» **Exercise**
Take the material below and output exactly the run of lines from the one containing "Togo : Inquiétude" down to the one containing "Payment (44, 1822)", with both included.
☆ ☆ ☆ ☆
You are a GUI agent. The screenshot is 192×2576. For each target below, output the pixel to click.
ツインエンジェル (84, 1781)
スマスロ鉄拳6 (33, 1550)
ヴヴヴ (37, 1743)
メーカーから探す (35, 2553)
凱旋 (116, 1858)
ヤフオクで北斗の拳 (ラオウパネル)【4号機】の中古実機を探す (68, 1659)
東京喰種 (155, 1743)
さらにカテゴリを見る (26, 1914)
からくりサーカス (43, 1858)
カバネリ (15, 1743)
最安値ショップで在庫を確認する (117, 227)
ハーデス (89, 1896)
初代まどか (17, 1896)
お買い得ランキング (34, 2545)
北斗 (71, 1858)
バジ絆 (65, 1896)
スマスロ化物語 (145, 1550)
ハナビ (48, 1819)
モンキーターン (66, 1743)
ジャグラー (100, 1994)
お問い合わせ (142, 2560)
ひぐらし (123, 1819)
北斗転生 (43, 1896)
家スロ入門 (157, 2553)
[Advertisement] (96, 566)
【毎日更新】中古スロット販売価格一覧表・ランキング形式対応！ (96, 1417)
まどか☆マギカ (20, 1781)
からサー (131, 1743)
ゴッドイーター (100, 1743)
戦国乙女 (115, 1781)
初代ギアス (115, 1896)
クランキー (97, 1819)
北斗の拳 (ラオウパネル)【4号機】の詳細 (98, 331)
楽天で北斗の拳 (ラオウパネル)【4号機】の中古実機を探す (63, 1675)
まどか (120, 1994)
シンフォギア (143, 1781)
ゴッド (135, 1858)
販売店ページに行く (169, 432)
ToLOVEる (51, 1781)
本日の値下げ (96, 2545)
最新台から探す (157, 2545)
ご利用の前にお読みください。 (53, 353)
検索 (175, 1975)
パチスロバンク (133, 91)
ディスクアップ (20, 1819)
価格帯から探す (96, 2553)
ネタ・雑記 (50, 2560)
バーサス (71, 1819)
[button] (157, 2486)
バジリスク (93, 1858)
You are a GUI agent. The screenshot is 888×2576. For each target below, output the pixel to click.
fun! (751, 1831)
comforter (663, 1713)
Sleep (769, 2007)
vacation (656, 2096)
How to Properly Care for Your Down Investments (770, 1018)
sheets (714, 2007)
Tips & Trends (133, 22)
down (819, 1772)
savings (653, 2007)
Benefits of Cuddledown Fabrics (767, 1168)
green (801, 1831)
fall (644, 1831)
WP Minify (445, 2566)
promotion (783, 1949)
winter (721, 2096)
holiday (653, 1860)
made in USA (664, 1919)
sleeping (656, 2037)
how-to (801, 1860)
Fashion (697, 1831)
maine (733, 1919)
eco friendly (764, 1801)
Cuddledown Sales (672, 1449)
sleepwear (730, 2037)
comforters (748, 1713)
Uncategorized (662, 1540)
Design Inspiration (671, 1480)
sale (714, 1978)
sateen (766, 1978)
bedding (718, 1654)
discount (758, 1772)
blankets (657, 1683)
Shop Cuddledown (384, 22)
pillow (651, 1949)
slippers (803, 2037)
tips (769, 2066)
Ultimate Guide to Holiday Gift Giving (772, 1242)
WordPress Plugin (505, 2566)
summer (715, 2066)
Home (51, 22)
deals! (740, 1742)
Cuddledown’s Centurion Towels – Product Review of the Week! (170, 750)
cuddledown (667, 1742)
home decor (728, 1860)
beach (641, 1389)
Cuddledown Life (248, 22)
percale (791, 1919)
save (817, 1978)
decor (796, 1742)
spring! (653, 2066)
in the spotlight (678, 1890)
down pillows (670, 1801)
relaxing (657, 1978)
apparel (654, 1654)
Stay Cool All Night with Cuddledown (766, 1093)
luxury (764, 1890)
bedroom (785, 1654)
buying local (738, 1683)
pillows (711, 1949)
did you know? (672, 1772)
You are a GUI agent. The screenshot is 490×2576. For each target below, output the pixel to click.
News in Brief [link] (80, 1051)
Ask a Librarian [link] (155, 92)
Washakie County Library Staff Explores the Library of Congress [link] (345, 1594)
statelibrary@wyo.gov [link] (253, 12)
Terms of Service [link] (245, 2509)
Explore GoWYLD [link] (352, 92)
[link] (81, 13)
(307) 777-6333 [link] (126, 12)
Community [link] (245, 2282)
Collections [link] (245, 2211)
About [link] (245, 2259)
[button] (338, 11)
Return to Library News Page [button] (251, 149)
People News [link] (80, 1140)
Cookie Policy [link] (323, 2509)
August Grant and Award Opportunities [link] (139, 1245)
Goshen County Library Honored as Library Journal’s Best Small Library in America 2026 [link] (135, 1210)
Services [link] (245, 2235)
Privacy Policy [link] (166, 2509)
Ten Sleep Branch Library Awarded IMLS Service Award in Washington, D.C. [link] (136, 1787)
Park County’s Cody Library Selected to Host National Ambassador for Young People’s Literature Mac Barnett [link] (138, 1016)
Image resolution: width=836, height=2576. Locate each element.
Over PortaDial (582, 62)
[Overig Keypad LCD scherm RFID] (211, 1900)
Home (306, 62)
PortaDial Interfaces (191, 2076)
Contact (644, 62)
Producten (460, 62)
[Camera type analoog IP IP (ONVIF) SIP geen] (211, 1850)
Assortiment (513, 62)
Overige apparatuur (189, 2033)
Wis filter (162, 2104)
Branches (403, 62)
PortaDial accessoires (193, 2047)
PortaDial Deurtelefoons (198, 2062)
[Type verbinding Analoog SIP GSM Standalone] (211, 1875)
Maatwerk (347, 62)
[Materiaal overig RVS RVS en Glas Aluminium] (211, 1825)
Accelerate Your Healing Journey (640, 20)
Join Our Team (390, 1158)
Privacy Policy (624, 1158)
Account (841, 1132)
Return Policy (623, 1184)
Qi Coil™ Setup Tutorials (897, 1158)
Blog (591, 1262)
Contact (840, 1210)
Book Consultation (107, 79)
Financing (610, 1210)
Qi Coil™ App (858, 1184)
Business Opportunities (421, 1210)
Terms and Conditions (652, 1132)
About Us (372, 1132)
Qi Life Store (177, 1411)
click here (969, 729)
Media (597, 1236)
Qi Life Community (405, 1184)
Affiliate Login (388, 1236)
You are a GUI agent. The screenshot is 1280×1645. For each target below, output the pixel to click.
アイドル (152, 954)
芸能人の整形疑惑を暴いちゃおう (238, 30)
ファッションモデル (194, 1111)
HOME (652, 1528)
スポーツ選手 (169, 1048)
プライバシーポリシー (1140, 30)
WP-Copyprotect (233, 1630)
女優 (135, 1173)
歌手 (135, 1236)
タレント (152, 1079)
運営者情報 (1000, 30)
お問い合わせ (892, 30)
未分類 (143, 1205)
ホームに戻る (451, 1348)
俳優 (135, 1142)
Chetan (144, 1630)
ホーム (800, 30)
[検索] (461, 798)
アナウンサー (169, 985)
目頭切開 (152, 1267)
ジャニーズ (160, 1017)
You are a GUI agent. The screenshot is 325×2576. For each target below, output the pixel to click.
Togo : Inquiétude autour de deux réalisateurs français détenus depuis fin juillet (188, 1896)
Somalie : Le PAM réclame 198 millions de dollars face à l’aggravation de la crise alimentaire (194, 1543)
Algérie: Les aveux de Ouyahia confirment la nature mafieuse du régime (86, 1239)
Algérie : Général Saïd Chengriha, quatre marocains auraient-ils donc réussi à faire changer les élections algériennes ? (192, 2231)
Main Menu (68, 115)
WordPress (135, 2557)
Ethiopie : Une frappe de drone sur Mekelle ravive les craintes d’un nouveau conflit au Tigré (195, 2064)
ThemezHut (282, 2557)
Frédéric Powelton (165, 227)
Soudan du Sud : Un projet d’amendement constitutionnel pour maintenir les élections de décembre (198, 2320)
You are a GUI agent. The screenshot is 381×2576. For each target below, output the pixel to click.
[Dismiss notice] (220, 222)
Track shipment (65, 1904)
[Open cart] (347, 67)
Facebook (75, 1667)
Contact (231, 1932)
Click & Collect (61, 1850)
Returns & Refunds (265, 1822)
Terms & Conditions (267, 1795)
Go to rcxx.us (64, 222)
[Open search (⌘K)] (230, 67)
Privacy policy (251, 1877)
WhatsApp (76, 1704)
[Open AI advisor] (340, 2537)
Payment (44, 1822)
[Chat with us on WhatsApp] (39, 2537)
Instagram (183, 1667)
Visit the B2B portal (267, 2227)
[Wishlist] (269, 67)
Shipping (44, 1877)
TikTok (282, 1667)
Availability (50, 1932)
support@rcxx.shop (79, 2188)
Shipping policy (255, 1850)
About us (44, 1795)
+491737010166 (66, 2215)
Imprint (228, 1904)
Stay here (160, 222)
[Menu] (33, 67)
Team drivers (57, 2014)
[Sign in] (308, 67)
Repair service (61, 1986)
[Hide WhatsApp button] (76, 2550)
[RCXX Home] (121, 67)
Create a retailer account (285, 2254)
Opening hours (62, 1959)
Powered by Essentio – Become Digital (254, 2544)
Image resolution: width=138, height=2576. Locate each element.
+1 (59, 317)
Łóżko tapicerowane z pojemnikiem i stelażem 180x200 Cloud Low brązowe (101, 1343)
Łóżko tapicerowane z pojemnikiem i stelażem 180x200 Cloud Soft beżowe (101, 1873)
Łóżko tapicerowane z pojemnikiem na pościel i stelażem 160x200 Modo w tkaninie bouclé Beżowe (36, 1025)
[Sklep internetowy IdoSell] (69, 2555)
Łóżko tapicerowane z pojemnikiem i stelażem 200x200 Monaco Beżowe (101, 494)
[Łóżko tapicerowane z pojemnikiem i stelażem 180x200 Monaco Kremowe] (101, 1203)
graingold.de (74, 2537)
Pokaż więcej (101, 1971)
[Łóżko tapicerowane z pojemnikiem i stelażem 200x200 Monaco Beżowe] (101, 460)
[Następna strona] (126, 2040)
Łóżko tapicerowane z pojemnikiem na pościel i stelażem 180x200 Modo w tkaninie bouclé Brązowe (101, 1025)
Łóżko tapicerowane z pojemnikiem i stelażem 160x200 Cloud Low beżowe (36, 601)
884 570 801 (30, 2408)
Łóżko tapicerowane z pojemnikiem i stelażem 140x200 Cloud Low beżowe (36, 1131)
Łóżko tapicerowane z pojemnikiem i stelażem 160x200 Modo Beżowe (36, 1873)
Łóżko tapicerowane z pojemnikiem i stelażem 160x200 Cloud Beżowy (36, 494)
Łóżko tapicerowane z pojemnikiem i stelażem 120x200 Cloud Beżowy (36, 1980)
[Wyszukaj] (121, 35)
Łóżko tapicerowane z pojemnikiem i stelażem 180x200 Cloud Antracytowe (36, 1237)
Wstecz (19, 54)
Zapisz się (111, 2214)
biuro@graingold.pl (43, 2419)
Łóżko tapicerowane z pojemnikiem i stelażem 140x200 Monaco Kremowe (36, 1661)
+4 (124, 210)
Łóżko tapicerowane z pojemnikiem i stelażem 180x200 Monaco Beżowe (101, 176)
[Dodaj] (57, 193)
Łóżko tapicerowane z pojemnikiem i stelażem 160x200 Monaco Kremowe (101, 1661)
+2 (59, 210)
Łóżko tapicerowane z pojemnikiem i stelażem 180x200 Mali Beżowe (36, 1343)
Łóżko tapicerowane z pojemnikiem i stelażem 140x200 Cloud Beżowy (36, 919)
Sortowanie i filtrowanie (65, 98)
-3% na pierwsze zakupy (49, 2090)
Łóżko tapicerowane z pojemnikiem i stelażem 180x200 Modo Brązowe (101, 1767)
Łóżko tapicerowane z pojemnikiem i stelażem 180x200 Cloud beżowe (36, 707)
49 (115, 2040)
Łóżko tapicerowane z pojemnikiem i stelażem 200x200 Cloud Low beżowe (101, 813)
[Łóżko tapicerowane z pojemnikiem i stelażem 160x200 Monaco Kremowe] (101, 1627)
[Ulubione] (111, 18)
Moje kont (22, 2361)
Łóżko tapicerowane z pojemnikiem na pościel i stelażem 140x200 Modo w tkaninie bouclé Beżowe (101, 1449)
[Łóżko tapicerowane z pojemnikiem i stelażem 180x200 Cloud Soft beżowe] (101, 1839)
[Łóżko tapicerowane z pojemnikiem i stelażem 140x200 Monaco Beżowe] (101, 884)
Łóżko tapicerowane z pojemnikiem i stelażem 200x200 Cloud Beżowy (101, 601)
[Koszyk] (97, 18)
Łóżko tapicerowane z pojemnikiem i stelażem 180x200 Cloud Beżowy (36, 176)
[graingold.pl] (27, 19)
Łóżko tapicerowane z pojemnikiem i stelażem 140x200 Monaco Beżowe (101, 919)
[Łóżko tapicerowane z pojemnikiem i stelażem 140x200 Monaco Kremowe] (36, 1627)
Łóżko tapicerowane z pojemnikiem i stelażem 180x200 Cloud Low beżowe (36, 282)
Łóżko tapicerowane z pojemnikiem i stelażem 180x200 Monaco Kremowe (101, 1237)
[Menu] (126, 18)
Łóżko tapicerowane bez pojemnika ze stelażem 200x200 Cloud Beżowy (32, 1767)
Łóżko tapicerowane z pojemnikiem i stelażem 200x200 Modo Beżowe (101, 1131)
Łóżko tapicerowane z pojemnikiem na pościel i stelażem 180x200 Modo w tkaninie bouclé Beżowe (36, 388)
☆ ☆ ☆ ☆
» **Exercise output**
Togo : Inquiétude autour de deux réalisateurs français détenus depuis fin juillet (188, 1896)
Somalie : Le PAM réclame 198 millions de dollars face à l’aggravation de la crise alimentaire (194, 1543)
Algérie: Les aveux de Ouyahia confirment la nature mafieuse du régime (86, 1239)
Algérie : Général Saïd Chengriha, quatre marocains auraient-ils donc réussi à faire changer les élections algériennes ? (192, 2231)
Main Menu (68, 115)
WordPress (135, 2557)
Ethiopie : Une frappe de drone sur Mekelle ravive les craintes d’un nouveau conflit au Tigré (195, 2064)
ThemezHut (282, 2557)
Frédéric Powelton (165, 227)
Soudan du Sud : Un projet d’amendement constitutionnel pour maintenir les élections de décembre (198, 2320)
You are a GUI agent. The screenshot is 381×2576. For each target below, output the pixel to click.
[Dismiss notice] (220, 222)
Track shipment (65, 1904)
[Open cart] (347, 67)
Facebook (75, 1667)
Contact (231, 1932)
Click & Collect (61, 1850)
Returns & Refunds (265, 1822)
Terms & Conditions (267, 1795)
Go to rcxx.us (64, 222)
[Open search (⌘K)] (230, 67)
Privacy policy (251, 1877)
WhatsApp (76, 1704)
[Open AI advisor] (340, 2537)
Payment (44, 1822)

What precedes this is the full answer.